On the New York Mercantile Exchange, WTI crude for June delivery eased 0.20% to $49.38 a barrel. Markets in the U.S. will shut on Monday for the Memorial Day holiday that traditionally kicks off the summer driving season that spurs gasoline demand.
Overnight, crude futures cleared the $50 hurdle for the first time since October on Thursday, before falling back to close slightly lower for the session, as investors responded to reports of further supply disruptions in Nigeria and growing Asian demand for Saudi Arabian oil.
On the Intercontinental Exchange (ICE), Brent crude for July delivery wavered between $49.27 and $50.51 a barrel, before closing at $49.55, down 0.19 or 0.38% on the day. Both the international and U.S. benchmarks of crude are up sharply since negotiations at a highly-anticipated summit between OPEC and Non-OPEC producers collapsed last month.
Crude also rose after a group of militant avengers in the Niger delta region of Southern Nigeria claimed responsibility for an attack that shut down Chevron 's (NYSE:NYSE:CVX) oil facility in the area.
It was the latest assault against a major oil company by the Niger Delta Avengers, a local group that has targeted global energy companies in an attempt to defend the environment.
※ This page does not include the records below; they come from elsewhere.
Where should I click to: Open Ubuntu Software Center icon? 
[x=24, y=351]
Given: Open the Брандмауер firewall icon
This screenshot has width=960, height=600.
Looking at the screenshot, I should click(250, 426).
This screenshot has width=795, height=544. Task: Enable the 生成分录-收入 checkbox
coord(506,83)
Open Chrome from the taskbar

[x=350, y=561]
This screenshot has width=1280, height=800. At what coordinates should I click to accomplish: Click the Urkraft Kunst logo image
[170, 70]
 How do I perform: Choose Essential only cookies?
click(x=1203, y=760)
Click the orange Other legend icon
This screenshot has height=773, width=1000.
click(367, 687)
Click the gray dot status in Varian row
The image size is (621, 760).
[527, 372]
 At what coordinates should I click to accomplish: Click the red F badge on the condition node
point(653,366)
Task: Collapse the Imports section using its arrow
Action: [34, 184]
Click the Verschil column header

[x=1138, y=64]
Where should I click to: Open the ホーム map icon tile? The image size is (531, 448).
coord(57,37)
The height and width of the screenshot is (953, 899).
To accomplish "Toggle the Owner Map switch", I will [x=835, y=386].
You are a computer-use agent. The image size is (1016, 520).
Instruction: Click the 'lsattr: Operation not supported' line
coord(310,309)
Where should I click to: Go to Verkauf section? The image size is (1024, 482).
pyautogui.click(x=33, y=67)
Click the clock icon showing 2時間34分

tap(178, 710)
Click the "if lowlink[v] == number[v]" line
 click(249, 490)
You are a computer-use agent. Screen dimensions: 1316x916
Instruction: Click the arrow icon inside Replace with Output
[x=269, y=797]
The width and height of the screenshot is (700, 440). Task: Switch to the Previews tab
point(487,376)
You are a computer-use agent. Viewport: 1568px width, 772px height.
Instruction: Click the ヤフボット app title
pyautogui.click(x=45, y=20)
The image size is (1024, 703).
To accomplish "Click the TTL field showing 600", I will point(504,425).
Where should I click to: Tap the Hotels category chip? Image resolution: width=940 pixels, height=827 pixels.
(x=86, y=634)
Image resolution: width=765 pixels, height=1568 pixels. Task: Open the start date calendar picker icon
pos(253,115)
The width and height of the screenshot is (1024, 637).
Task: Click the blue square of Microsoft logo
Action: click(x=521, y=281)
The recent disruptions to Chevron and Exxon Mobil (NYSE:NYSE:XOM) pipelines in Nigeria have reduced nationwide production to its lowest levels in 20 years.
Crude prices then retreated in U.S. morning trading as reports from Reuters surfaced that Saudi Arabia has offered larger quantities of crude to customers in Asia after a series of oilfield maintenance initiatives were completed earlier this week.
As a result, Saudi Aramco plans to increase output by as much as 1 million barrels per day in the next two weeks, sources told Reuters. When OPEC convenes for a semi-annual meeting next week in Vienna, the 13-member nation is not expected to come to terms on any agreement that could lead to a comprehensive production freeze.
Despite the recent upswing in oil prices , crude is still down by approximately 60% from its level two years ago when it peaked above $100 a barrel. In November, 2014, OPEC roiled global energy markets by altering its strategy to favor market share over price gains. Ever since, prices have fallen precipitously as supply continues to severely outpace demand.
Investors continued to digest a bullish supply report from the previous session when the U.S. Energy Information Administration (EIA) said commercial crude inventories fell by 4.2 million barrels for the week ending on May 20 in comparison with the previous week.
At 537.1 million barrels, U.S. crude oil inventories are still at historically high levels for this time of year. Production, meanwhile, fell by 24,000 barrels per day to 8.791 million bpd, remaining near lows from September, 2014. Crude output across the U.S. has declined in 18 straight weeks.